— Begin —
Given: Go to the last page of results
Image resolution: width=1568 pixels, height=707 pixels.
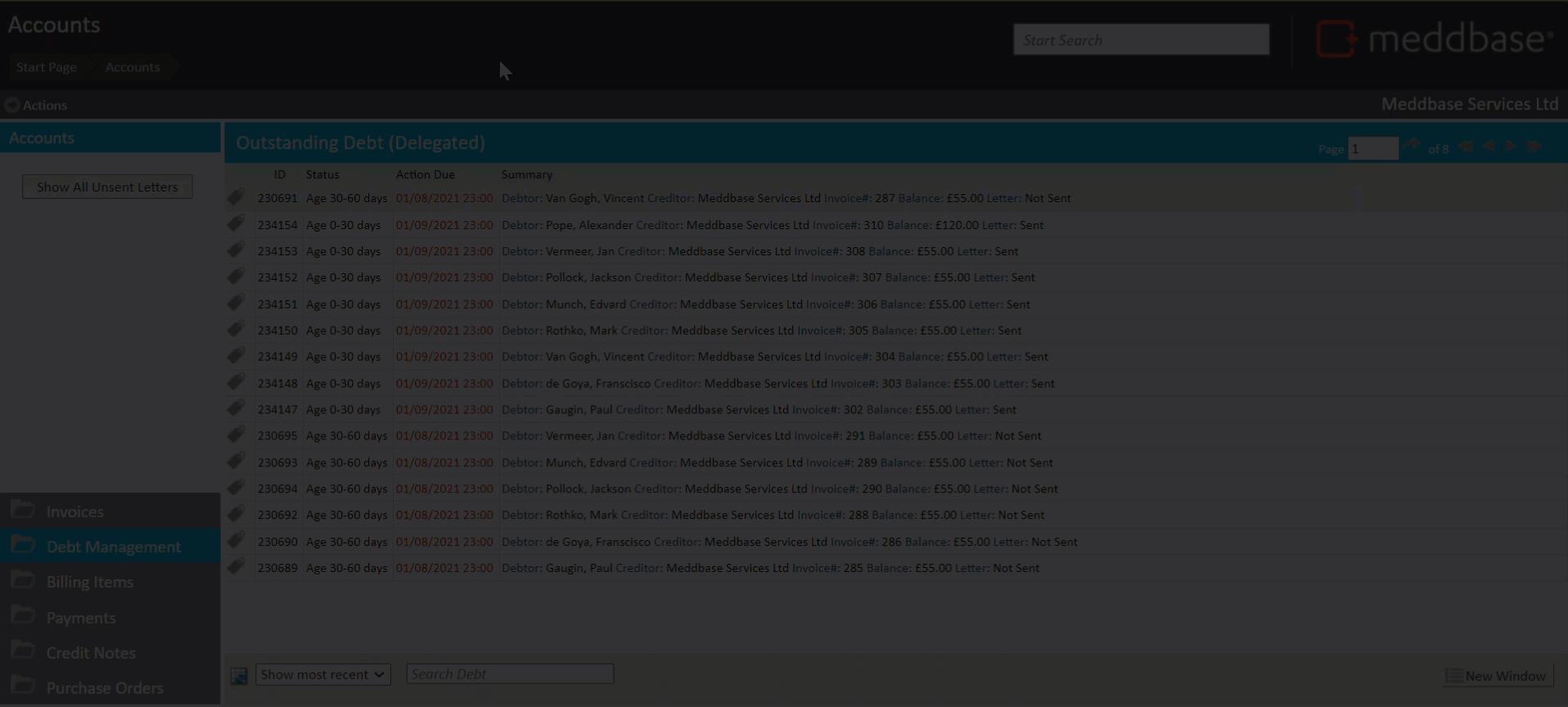Looking at the screenshot, I should pos(1534,147).
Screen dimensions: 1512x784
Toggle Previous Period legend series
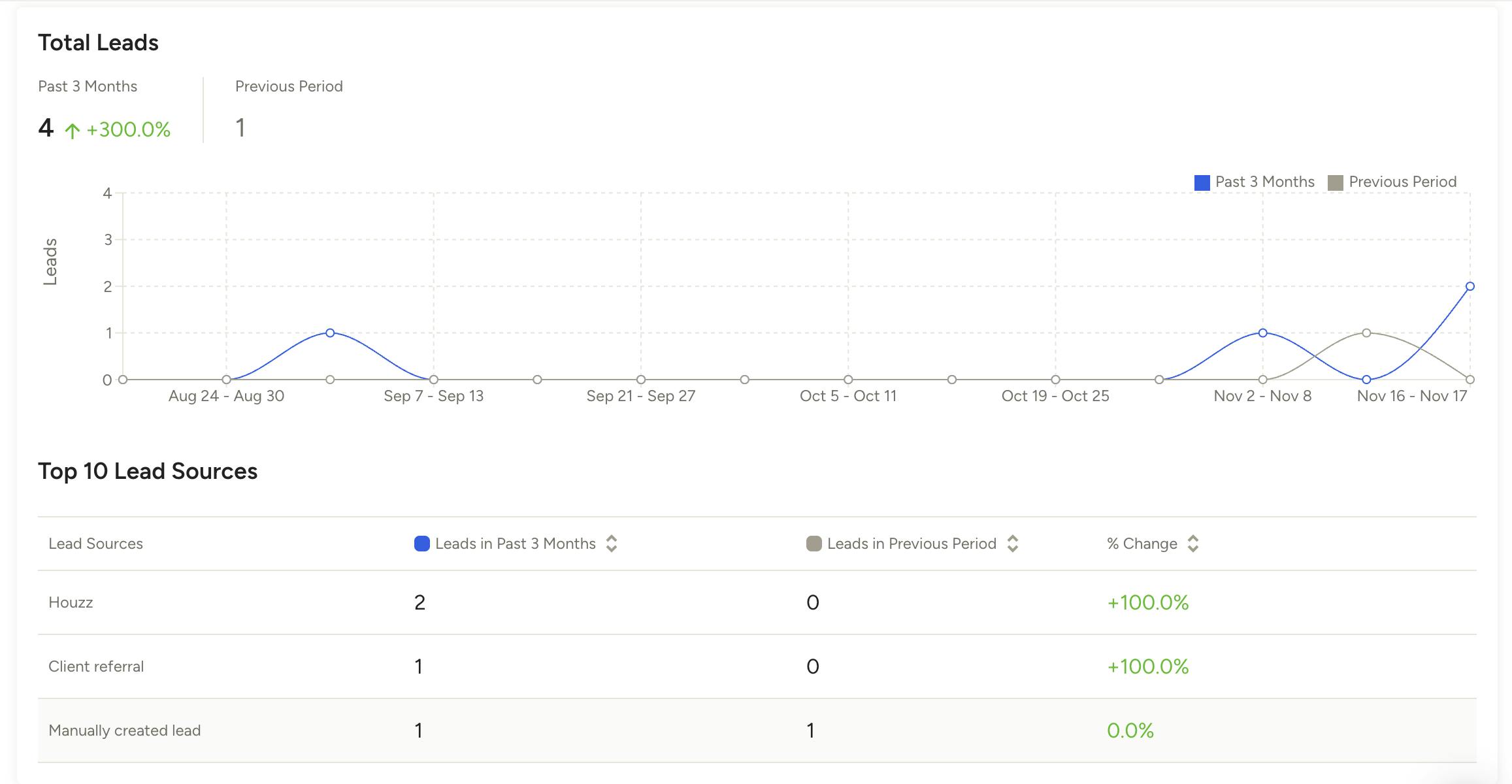(1392, 182)
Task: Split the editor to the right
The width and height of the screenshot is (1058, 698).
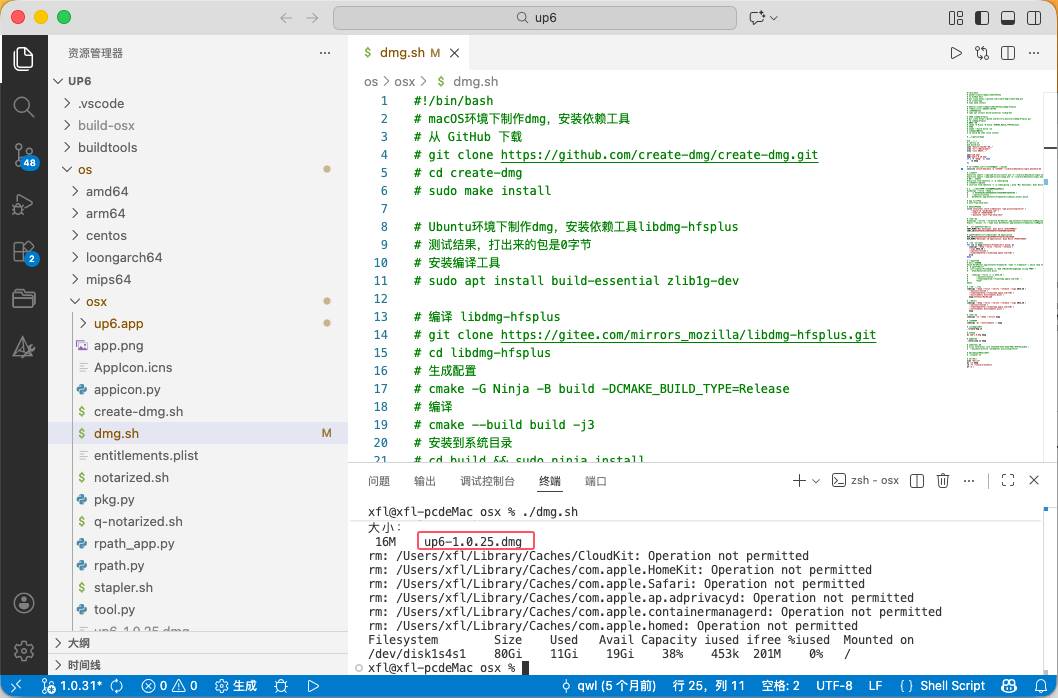Action: click(1009, 53)
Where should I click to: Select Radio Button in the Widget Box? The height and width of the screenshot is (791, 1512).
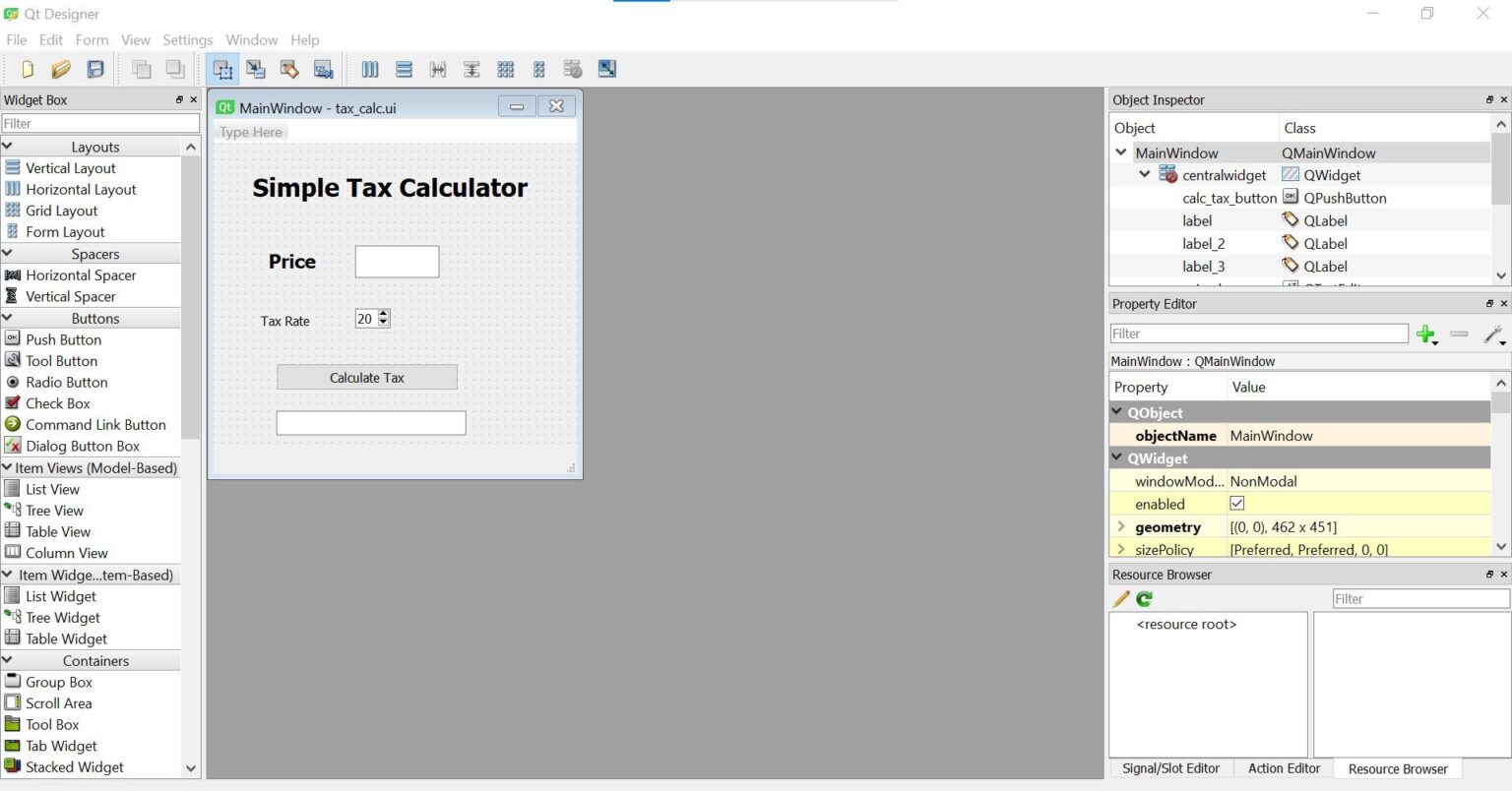click(67, 382)
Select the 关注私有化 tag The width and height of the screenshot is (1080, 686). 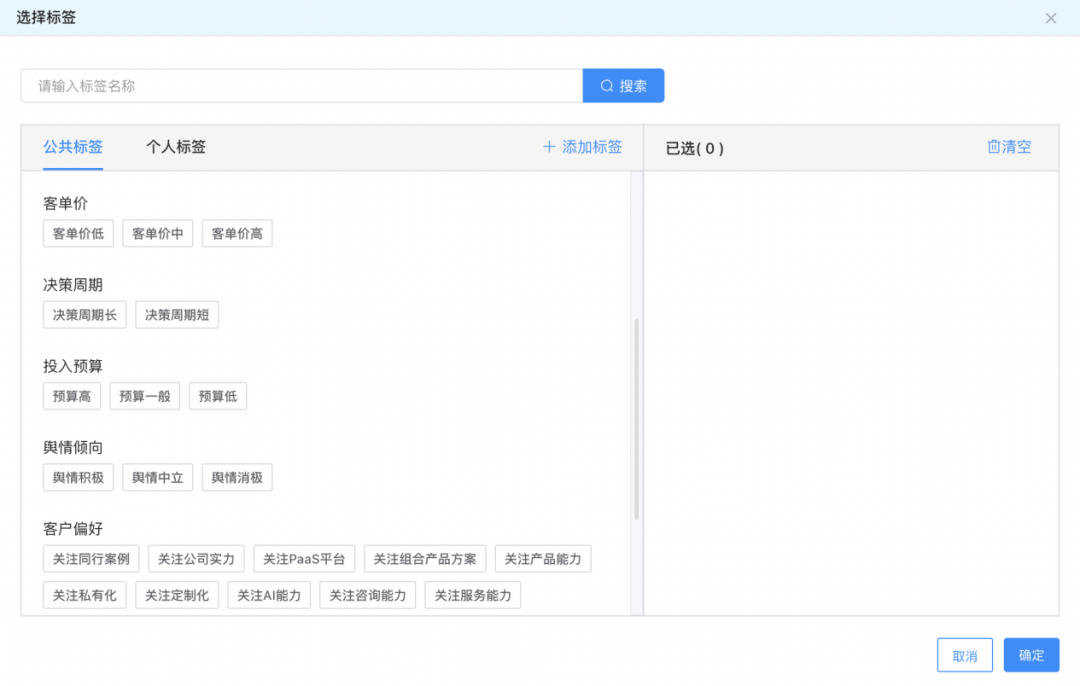pyautogui.click(x=85, y=594)
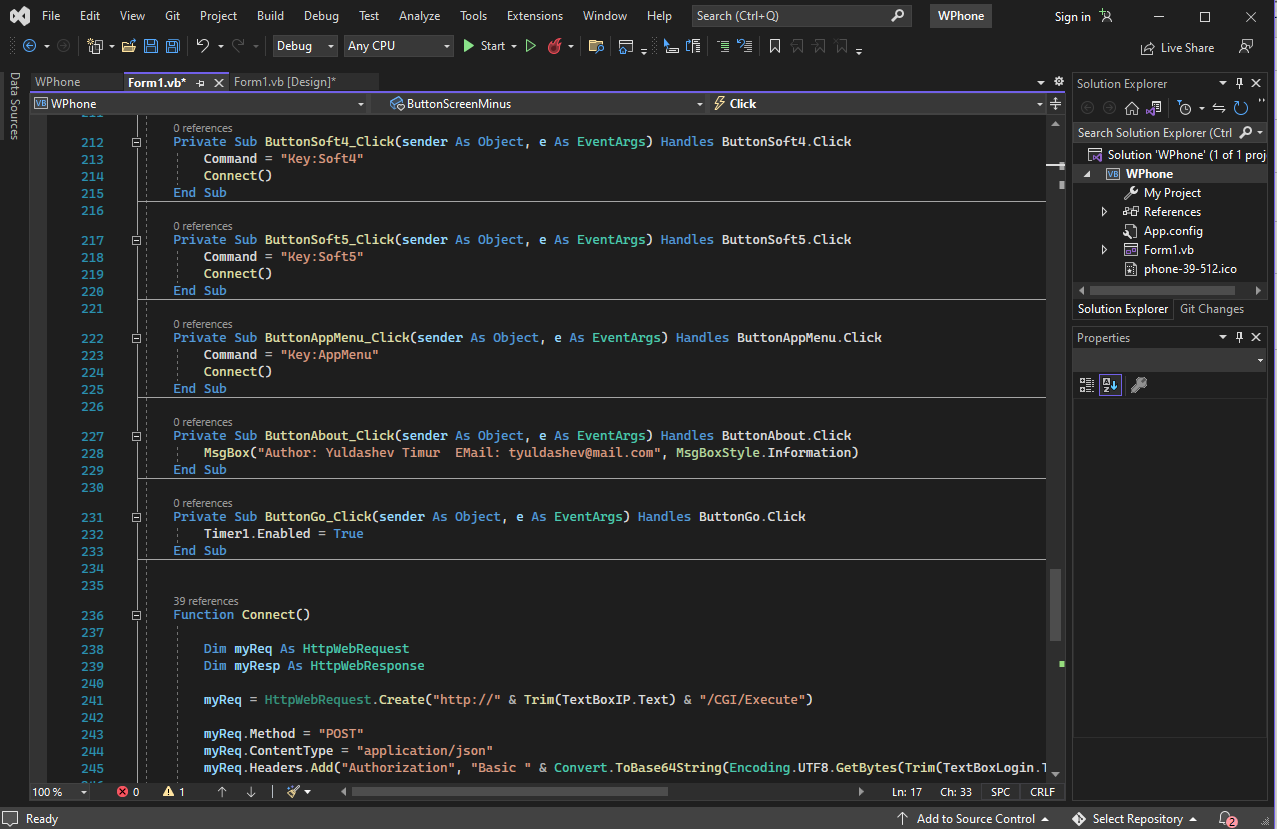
— End —
§ What to produce:
Copy everything from the start of the material down to the line containing "Action: click(1009, 53)", swapping "Previous" for "Next" and keeping all else the same. Leave the pictures out.

§ The answer:
Given: Go to the last page of results
Image resolution: width=1568 pixels, height=707 pixels.
Looking at the screenshot, I should pos(1534,147).
Screen dimensions: 1512x784
Toggle Next Period legend series
(1392, 182)
Task: Split the editor to the right
The width and height of the screenshot is (1058, 698).
Action: click(1009, 53)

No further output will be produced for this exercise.